GIANESIA.COM – Jumlah tahanan Palestina yang meninggal dalam tahanan Israel meningkat tajam sejak meletusnya perang Gaza pada Oktober 2023. Laporan dari berbagai lembaga hak asasi manusia internasional menunjukkan adanya pola kekerasan, penyiksaan, serta kelalaian medis yang diduga berkontribusi terhadap angka kematian tersebut.
Menurut laporan Physicians for Human Rights – Israel (PHRI), sedikitnya 98 warga Palestina dilaporkan meninggal saat berada dalam tahanan Israel. Angka ini dianggap yang tertinggi dalam beberapa dekade terakhir dan menunjukkan situasi yang memburuk di dalam penjara serta fasilitas militer Israel.
Associated Press mengungkapkan bahwa sejumlah mantan petugas penjara dan tenaga kesehatan menggambarkan kondisi tahanan sebagai “sangat keras”, dengan banyak laporan mengenai pemukulan, pemborgolan berkepanjangan, kelaparan, serta tidak adanya akses terhadap perawatan medis penting. Dalam beberapa kasus, tahanan disebut mengalami cedera serius seperti patah tulang dan pendarahan internal sebelum akhirnya meninggal.
Reuters melaporkan bahwa kematian tersebut terjadi baik di penjara sipil yang dikelola Israel Prison Service (IPS) maupun di fasilitas militer. PHRI mencatat 46 kematian terjadi di penjara sipil, sementara 52 tahanan lainnya meninggal ketika berada dalam tahanan militer. Fasilitas seperti Penjara Megiddo, Nitzan, Ofer, hingga kamp militer Sde Teiman menjadi bagian dari lokasi-lokasi yang disebut dalam laporan tersebut.
Lonjakan jumlah penangkapan sejak dimulainya perang Gaza disebut sebagai salah satu faktor yang memperburuk kondisi. Ribuan warga Palestina ditahan, banyak di antaranya tanpa dakwaan atau proses pengadilan melalui mekanisme yang dikenal sebagai tahanan administratif. Kondisi penjara yang penuh sesak memperbesar risiko kekerasan dan kelalaian perawatan medis, sehingga meningkatkan angka kematian. Laporan Associated Press menegaskan bahwa situasi tersebut memicu kekhawatiran serius mengenai hak hidup dan perlakuan manusiawi terhadap tahanan.

:::::

Yang Harus Dikerjakan: Perbarui bagian teks tentang tahanan Palestina yang dibuka dengan kata-kata berisi "Lonjakan jumlah penangkapan" dan ditutup dengan "manusiawi terhadap tahanan." dengan mengganti "penuh sesak" menjadi "terlalu padat". Tuliskan bagian itu kembali secara utuh.

Catatan data:

:::::

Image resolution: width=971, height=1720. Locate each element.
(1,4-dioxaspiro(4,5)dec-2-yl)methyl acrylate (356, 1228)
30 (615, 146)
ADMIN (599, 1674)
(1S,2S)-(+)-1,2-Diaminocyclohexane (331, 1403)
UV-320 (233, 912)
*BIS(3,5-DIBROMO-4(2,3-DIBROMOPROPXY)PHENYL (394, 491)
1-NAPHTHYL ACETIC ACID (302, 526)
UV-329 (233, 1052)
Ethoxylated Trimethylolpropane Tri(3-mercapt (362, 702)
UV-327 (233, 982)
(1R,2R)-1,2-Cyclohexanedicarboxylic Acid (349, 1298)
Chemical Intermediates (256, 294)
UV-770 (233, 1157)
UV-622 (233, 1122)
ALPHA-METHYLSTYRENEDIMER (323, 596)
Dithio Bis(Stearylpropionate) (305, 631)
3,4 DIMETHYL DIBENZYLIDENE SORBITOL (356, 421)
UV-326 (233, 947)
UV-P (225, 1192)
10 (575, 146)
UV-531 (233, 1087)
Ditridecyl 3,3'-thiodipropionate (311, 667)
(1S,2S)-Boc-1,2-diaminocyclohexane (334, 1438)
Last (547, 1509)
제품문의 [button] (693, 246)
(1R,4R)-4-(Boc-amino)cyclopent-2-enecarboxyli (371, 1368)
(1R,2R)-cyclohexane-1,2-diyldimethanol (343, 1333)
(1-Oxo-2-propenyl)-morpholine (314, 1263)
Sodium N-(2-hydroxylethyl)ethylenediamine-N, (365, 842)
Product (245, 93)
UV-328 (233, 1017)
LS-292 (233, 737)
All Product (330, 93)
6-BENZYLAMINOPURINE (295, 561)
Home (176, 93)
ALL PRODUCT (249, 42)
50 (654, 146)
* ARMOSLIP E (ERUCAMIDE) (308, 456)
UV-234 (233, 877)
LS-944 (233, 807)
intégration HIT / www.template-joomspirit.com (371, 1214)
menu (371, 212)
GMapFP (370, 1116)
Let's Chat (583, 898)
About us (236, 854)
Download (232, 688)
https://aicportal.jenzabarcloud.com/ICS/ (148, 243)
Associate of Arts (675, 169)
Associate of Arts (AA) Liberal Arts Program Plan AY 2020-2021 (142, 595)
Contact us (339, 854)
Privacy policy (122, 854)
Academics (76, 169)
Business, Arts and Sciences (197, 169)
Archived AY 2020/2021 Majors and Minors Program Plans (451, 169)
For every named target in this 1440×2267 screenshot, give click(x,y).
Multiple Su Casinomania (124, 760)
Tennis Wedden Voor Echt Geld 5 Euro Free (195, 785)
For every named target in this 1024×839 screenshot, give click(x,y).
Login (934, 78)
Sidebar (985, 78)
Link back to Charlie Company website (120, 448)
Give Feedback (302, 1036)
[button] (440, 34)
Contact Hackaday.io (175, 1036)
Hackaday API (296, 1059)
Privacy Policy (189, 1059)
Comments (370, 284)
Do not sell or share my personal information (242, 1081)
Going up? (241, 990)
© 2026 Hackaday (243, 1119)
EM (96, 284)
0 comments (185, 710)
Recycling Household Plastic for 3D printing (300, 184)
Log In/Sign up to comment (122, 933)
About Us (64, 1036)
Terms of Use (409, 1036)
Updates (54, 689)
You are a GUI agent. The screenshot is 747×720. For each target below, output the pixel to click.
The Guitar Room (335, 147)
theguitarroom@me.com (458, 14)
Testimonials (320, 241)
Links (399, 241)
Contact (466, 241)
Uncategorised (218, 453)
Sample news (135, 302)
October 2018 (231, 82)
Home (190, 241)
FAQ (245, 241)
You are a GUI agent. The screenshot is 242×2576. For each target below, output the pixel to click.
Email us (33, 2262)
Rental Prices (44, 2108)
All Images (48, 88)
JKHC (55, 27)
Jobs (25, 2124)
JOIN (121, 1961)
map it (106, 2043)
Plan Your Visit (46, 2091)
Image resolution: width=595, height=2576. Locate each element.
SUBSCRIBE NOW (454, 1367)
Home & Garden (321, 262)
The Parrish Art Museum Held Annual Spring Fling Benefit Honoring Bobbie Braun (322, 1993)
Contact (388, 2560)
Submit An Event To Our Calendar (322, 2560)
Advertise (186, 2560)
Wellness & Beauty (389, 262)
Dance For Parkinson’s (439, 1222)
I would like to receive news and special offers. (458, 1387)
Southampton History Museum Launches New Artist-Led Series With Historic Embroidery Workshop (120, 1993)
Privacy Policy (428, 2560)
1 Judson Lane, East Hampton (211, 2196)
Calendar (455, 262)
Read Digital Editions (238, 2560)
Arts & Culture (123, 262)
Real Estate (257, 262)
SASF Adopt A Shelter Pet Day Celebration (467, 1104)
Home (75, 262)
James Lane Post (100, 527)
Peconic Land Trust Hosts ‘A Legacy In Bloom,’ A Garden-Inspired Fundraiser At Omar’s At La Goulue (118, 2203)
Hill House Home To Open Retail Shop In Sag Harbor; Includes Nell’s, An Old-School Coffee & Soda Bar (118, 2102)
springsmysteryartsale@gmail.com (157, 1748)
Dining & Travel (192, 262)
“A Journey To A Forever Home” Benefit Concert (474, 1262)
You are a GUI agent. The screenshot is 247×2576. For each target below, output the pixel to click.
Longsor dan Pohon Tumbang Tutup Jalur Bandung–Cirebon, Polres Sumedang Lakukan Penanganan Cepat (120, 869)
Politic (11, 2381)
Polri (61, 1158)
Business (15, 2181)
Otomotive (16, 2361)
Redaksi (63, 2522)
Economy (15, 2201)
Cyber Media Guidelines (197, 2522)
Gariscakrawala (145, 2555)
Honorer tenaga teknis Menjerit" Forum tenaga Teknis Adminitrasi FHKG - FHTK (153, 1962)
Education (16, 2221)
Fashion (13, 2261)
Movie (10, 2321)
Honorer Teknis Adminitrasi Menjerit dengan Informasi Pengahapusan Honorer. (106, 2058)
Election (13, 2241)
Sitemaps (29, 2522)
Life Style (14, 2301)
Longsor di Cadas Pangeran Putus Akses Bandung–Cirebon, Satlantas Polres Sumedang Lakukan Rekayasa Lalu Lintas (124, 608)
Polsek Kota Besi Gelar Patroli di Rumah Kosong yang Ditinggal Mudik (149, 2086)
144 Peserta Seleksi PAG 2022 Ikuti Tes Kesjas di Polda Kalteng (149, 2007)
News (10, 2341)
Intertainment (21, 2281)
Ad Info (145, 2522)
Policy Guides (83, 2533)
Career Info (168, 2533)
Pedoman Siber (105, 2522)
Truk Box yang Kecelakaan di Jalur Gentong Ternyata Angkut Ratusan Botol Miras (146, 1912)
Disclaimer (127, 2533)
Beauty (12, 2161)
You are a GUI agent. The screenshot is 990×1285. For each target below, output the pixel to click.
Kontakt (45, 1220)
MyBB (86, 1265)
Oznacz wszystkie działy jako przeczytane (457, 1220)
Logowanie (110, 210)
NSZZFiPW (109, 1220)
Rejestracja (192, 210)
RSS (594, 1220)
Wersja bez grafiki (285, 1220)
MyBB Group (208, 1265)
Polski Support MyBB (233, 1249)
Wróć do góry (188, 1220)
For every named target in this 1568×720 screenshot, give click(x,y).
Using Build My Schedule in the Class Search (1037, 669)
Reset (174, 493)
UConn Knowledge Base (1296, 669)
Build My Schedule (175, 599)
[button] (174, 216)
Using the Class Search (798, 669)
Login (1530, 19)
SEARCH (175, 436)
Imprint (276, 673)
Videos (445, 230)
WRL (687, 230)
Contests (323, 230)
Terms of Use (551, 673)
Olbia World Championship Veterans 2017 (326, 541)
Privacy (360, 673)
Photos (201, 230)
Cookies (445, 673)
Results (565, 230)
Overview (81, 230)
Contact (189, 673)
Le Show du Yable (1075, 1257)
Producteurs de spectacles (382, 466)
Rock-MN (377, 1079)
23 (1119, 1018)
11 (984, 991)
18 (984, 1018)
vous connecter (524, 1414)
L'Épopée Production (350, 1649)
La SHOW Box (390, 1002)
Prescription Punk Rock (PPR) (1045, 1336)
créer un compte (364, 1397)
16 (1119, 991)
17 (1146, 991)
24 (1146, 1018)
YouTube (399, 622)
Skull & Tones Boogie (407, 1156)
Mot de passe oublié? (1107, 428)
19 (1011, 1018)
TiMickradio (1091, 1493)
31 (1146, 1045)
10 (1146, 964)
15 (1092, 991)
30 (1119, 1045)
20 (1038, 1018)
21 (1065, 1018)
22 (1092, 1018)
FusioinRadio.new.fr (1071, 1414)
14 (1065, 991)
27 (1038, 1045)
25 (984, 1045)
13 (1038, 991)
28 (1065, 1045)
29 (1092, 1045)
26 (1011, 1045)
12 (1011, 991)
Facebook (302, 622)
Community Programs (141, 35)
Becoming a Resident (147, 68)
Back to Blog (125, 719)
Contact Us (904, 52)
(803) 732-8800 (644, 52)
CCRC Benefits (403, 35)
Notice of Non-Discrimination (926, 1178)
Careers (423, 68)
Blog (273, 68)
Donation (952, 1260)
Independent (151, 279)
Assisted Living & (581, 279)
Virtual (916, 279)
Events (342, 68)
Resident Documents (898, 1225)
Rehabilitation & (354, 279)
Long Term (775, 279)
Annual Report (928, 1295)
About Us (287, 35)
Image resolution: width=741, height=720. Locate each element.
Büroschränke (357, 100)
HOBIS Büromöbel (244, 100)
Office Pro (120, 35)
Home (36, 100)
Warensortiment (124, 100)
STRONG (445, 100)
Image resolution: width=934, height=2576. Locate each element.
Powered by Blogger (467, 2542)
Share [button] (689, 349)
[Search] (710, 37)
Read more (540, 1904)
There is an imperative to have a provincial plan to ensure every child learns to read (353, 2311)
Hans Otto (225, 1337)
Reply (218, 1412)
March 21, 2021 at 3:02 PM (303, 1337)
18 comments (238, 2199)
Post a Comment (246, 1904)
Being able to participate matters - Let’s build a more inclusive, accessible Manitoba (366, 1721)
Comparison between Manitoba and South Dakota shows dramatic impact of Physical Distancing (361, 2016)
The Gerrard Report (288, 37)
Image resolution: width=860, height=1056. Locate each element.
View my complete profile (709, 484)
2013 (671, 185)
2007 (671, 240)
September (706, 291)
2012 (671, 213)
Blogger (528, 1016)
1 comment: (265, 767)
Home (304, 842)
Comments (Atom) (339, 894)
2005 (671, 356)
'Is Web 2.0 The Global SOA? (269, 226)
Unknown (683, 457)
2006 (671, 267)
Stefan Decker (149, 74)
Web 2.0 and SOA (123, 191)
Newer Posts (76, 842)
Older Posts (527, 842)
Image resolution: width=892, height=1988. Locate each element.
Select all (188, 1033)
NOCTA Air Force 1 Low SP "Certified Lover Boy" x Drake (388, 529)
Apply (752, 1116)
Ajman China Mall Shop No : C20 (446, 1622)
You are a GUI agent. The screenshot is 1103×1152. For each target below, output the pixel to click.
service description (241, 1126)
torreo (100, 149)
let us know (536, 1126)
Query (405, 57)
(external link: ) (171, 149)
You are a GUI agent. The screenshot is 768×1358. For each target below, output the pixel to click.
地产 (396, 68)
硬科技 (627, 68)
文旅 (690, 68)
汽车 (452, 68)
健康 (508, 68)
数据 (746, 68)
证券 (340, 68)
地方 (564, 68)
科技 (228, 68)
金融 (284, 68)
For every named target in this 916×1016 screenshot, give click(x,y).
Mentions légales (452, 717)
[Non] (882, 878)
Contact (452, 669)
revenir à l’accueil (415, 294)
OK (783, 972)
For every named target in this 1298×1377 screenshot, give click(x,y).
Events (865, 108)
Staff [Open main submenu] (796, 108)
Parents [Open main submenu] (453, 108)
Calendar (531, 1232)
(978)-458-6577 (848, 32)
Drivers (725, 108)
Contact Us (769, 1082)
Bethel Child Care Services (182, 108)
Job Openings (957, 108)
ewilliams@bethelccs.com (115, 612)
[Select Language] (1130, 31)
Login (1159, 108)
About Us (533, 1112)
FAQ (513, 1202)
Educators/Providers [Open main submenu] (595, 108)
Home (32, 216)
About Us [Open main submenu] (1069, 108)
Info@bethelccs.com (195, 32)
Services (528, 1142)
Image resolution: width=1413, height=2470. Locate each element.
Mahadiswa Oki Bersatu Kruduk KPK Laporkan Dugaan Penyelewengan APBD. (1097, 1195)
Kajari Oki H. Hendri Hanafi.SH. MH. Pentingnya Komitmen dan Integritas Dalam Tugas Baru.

:::::

Hasil Latihan:
Lonjakan jumlah penangkapan sejak dimulainya perang Gaza disebut sebagai salah satu faktor yang memperburuk kondisi. Ribuan warga Palestina ditahan, banyak di antaranya tanpa dakwaan atau proses pengadilan melalui mekanisme yang dikenal sebagai tahanan administratif. Kondisi penjara yang terlalu padat memperbesar risiko kekerasan dan kelalaian perawatan medis, sehingga meningkatkan angka kematian. Laporan Associated Press menegaskan bahwa situasi tersebut memicu kekhawatiran serius mengenai hak hidup dan perlakuan manusiawi terhadap tahanan.